> [Exercise]:
The answer must consist of each line below that contains the string "This".

───── Provided data ─────

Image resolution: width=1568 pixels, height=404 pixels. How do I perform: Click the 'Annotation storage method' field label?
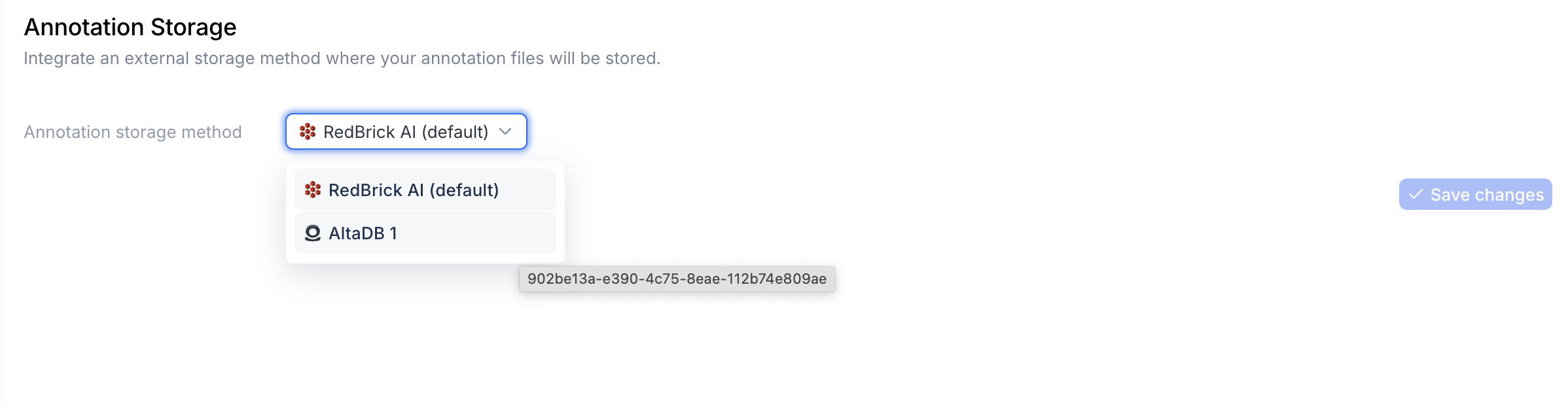pos(133,132)
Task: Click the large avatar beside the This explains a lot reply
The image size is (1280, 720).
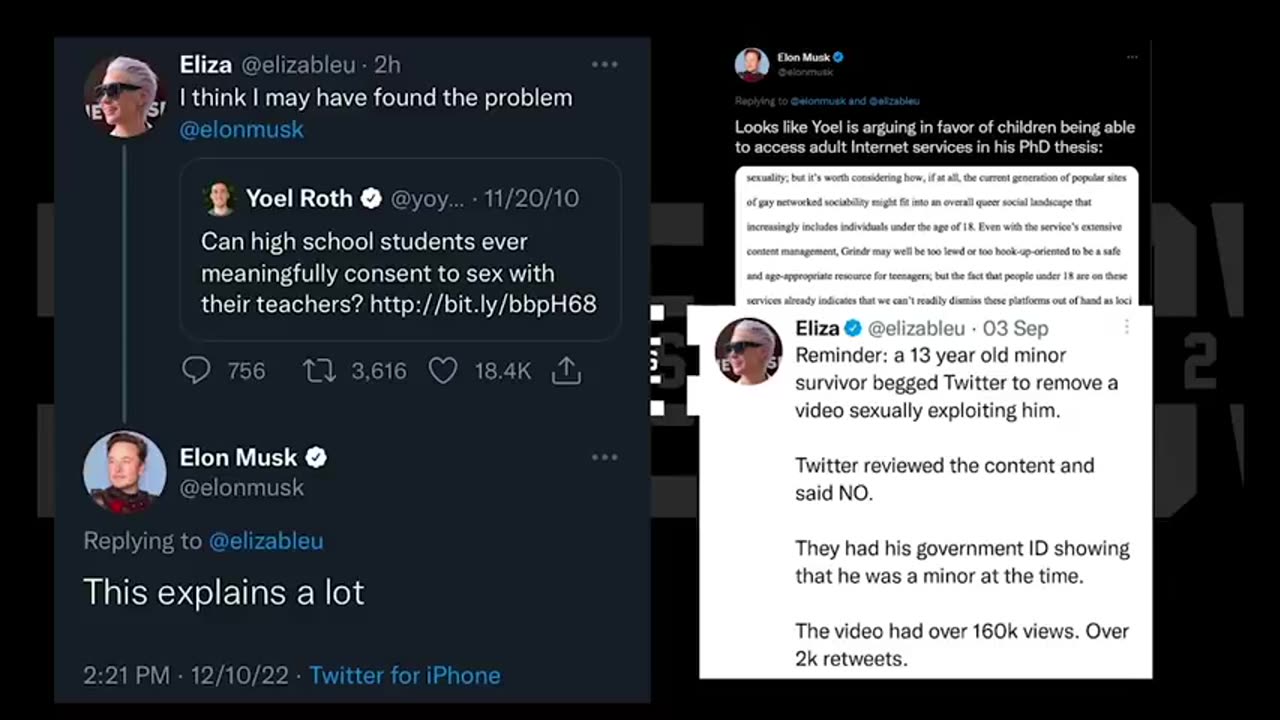Action: 124,472
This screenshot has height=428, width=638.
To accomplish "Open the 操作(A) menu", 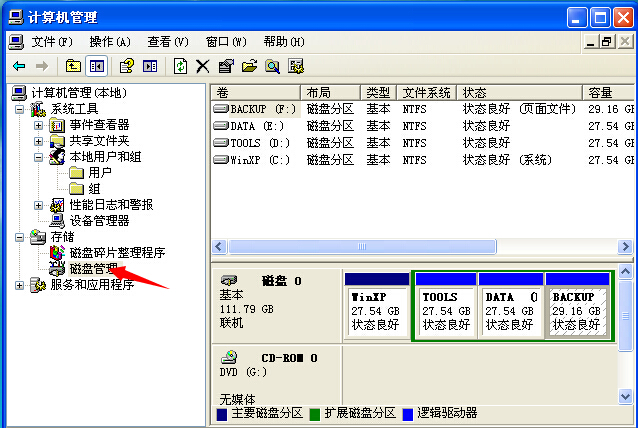I will [x=110, y=41].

─────

> [Reply]:
Task: Click the large avatar beside the This explains a lot reply
This screenshot has height=428, width=638.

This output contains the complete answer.